Amsterdam

Jak Holland to Holland 

(związek pomiędzy nimi żaden, ale lubię takie słowne zabawy)





















i jeszcze coś chciałam powiedzieć


















Nigdy w życiu nie przejechałam tyle terenu ziemskiego, żeby iść na koncert. Ale faza. Keaton Henson to Keaton Henson jednak, kto wie kiedy znowu przestanie sobie radzić z tremą i wychodzić na scenę. Kto to wie, ja wiem za to, że było warto.

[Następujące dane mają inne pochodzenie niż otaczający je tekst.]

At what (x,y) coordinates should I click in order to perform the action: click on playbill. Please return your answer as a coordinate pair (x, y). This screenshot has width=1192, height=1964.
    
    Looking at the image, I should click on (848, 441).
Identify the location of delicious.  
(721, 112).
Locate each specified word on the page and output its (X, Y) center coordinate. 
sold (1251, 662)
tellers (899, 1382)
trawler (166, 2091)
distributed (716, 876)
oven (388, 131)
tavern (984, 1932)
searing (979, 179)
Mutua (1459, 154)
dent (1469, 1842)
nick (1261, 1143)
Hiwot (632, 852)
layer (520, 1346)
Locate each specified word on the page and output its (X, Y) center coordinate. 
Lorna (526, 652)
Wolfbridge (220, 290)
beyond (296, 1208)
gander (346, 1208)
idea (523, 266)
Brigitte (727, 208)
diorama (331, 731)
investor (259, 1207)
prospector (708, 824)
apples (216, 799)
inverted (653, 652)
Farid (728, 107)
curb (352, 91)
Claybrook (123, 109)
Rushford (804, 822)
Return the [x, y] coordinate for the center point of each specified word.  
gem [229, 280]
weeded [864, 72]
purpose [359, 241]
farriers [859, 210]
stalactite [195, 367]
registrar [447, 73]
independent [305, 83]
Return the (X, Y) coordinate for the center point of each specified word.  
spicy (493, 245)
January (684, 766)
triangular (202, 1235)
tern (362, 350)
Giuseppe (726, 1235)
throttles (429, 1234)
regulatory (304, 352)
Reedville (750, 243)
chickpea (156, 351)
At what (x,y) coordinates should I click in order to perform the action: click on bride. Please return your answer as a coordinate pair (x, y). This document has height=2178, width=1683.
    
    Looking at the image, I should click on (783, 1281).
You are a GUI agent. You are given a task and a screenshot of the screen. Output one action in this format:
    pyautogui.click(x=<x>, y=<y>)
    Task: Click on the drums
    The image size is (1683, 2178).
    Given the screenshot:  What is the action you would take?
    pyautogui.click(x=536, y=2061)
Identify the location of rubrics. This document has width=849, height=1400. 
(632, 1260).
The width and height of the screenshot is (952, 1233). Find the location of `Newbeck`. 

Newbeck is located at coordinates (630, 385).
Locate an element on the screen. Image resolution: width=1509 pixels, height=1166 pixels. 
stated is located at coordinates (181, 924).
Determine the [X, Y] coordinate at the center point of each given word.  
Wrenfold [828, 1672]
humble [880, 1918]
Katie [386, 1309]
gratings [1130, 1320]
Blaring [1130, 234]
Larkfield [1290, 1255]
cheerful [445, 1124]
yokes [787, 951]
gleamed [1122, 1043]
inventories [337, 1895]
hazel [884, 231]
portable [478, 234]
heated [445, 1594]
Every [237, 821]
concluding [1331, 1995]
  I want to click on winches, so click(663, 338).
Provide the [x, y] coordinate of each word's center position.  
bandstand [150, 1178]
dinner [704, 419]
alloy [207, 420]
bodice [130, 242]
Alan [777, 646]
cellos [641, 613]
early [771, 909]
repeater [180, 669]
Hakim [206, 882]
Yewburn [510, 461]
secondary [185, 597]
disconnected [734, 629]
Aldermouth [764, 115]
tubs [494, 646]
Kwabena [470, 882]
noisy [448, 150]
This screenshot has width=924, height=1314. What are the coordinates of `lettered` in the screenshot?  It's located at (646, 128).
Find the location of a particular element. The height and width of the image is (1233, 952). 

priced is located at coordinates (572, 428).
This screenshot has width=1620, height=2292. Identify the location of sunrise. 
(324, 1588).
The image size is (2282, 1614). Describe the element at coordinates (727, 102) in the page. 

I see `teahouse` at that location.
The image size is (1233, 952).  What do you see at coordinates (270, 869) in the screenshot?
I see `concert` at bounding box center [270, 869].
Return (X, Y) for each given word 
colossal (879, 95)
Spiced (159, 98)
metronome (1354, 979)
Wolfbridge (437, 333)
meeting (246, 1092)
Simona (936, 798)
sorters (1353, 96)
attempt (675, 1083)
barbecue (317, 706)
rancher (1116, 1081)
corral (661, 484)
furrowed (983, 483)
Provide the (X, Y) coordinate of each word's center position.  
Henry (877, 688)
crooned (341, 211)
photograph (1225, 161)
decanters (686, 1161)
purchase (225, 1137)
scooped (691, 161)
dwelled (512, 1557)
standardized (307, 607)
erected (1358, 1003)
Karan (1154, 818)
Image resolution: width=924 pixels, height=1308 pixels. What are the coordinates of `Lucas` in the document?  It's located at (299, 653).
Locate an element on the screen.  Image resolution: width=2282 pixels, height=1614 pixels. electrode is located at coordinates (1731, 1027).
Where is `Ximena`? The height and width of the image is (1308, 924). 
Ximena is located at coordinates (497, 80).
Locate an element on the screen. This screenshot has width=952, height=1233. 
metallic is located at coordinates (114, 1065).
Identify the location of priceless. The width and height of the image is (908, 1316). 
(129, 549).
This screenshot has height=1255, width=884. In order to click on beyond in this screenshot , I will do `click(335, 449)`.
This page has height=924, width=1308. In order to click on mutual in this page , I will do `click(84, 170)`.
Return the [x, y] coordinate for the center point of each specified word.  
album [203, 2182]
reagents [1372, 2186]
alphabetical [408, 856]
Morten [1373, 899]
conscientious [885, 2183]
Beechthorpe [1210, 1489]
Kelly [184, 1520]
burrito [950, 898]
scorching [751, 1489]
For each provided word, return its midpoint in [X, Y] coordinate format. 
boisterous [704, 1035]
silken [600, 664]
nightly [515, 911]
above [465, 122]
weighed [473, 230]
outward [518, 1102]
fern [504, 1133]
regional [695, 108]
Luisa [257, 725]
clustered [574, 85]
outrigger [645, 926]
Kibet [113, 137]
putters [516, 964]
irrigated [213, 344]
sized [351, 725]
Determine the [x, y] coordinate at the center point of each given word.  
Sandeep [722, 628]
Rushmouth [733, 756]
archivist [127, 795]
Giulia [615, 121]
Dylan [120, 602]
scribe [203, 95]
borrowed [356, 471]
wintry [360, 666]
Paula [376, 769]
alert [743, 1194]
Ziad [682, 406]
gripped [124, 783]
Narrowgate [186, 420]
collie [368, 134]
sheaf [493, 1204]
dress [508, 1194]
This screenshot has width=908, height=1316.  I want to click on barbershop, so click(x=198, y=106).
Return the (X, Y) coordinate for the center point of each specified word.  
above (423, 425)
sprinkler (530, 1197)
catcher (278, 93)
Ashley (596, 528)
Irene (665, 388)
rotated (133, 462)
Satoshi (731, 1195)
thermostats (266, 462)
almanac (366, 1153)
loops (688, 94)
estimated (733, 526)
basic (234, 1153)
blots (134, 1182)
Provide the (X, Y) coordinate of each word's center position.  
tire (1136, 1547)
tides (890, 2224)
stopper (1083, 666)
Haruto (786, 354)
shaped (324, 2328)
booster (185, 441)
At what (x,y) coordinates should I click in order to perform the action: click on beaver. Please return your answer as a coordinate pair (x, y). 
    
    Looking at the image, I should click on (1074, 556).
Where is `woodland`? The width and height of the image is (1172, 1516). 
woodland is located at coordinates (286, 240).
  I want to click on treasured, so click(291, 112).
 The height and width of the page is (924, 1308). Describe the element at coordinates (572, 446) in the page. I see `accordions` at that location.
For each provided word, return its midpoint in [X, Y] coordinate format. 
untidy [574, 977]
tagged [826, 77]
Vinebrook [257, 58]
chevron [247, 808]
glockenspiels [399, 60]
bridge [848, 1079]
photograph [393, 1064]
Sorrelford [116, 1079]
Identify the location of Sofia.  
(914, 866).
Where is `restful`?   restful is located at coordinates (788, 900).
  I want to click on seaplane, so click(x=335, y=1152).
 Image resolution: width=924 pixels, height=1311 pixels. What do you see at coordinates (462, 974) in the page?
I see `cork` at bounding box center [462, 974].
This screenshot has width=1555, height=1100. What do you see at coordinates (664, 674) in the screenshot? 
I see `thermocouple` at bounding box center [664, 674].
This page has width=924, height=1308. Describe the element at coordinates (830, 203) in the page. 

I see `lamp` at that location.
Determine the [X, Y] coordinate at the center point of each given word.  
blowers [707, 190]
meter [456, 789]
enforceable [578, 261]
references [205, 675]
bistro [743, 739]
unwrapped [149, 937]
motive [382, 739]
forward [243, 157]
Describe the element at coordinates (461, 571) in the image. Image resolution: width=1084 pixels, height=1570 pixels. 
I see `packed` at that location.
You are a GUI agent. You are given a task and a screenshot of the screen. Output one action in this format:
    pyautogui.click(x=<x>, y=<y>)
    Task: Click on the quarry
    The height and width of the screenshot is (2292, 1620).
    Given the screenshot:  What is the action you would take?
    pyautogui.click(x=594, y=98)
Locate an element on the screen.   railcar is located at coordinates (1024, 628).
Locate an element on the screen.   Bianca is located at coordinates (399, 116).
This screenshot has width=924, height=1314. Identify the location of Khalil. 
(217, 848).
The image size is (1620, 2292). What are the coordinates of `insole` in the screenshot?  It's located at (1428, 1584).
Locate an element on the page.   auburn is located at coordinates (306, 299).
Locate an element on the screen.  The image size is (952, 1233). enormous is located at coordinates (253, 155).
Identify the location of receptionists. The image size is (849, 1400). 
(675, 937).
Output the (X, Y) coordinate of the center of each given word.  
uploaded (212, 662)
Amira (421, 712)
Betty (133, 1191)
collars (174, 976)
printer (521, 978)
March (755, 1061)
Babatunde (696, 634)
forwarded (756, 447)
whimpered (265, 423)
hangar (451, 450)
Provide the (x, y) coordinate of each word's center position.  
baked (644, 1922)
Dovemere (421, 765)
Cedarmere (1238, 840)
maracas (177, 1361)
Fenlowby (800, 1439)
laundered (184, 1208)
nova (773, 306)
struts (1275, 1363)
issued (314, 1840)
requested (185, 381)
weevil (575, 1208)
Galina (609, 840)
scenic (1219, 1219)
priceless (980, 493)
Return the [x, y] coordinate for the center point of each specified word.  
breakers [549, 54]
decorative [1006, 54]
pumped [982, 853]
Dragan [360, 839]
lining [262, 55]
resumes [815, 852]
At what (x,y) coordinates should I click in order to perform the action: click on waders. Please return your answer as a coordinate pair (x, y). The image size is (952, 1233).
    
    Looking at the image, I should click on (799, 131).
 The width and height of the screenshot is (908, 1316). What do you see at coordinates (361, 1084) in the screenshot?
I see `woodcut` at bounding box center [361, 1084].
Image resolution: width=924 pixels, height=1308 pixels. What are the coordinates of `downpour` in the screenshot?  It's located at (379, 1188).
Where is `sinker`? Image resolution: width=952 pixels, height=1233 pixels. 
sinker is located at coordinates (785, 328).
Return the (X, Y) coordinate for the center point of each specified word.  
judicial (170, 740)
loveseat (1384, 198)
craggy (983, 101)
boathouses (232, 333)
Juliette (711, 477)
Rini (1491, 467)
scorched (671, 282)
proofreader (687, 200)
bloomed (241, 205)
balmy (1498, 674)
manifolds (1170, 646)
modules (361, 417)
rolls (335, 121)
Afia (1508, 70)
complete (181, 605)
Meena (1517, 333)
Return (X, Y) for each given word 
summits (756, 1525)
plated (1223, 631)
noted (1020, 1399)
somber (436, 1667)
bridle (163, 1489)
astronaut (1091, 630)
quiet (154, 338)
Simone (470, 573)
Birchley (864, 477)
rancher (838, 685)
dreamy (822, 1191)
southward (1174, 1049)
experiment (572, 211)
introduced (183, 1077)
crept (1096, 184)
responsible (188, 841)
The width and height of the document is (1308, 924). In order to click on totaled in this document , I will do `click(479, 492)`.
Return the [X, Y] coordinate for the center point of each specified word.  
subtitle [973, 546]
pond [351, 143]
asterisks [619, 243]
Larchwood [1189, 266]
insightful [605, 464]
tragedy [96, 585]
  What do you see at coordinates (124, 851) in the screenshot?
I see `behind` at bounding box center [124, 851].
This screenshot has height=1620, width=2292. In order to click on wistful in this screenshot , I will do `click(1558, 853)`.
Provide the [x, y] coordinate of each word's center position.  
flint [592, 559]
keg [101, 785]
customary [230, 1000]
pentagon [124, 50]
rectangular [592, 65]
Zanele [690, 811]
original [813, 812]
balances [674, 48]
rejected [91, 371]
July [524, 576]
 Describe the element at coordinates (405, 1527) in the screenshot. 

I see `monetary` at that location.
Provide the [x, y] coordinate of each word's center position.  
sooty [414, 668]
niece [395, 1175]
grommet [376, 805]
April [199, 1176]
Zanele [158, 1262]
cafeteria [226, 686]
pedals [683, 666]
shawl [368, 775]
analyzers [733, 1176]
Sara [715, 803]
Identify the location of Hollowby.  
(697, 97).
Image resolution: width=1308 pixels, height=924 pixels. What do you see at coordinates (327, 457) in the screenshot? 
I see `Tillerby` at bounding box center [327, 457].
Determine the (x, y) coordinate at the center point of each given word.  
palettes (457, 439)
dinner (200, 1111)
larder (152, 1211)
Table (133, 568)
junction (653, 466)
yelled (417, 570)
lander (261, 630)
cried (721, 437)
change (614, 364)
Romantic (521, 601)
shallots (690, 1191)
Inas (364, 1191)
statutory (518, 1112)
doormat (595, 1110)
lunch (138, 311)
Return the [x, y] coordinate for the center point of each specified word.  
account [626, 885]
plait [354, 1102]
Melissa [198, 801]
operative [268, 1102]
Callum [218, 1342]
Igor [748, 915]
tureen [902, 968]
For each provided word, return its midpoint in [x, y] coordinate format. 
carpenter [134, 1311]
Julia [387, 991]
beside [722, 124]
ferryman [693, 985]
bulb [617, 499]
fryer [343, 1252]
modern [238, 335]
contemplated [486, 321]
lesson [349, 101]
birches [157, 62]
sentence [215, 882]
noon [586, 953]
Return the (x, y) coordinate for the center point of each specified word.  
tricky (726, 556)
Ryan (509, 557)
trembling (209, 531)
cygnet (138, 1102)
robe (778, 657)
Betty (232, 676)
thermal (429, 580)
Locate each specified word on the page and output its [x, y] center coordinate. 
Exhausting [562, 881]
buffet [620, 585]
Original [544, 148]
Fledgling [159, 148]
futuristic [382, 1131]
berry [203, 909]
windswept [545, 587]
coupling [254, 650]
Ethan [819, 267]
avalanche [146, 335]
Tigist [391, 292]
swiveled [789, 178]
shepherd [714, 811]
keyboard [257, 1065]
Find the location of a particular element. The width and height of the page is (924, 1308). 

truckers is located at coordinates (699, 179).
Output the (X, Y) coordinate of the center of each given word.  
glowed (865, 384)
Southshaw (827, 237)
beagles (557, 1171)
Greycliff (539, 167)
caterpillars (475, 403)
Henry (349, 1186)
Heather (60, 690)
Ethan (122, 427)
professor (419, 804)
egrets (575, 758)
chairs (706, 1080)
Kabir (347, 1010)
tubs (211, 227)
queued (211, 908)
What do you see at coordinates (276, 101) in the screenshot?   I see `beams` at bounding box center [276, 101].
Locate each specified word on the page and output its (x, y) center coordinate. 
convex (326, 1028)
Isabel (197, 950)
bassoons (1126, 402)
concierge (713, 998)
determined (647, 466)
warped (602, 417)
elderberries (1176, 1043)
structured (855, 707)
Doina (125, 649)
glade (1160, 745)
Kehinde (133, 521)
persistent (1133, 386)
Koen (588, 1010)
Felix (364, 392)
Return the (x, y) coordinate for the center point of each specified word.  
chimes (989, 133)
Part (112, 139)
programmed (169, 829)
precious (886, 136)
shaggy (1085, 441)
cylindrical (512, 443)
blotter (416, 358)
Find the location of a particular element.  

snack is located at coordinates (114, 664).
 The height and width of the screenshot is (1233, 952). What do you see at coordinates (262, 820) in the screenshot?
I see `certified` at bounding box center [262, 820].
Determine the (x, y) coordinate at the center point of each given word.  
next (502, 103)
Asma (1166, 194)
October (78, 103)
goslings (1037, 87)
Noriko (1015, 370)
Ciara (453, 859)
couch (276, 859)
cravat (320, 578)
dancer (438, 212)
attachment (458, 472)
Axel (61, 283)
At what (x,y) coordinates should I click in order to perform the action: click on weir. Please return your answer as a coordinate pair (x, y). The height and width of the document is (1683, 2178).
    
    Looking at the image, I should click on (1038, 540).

O tutaj taki piękny siedzi sobie i plumka


I właśnie zdałam sobie sprawę z dwóch rzeczy.
Pierwsza rzecz:
Nie lubię podróżować do miast. Albo może inaczej, nie lubię, kiedy są celem mojej podróży. Męczą mnie zwyczajnie. Fakt, że Amsterdam jest piękny i niecodzienny, otoczony sławą legalnego zioła i licznych kanałów, jednak dla mnie nieco przytłaczający i ciasny, mimo swojego uroku. Dwa dni tam spędzone to wystarczająco. 
Druga rzecz:
Ten blog jest chyba jedynym moim miejscem w sieci, które traktuję poważnie. Zabawne, bo nie poświęcam mu zbyt wiele czasu. Czyli drogą dedukcji jestem niepoważna, zabawne razy dwa.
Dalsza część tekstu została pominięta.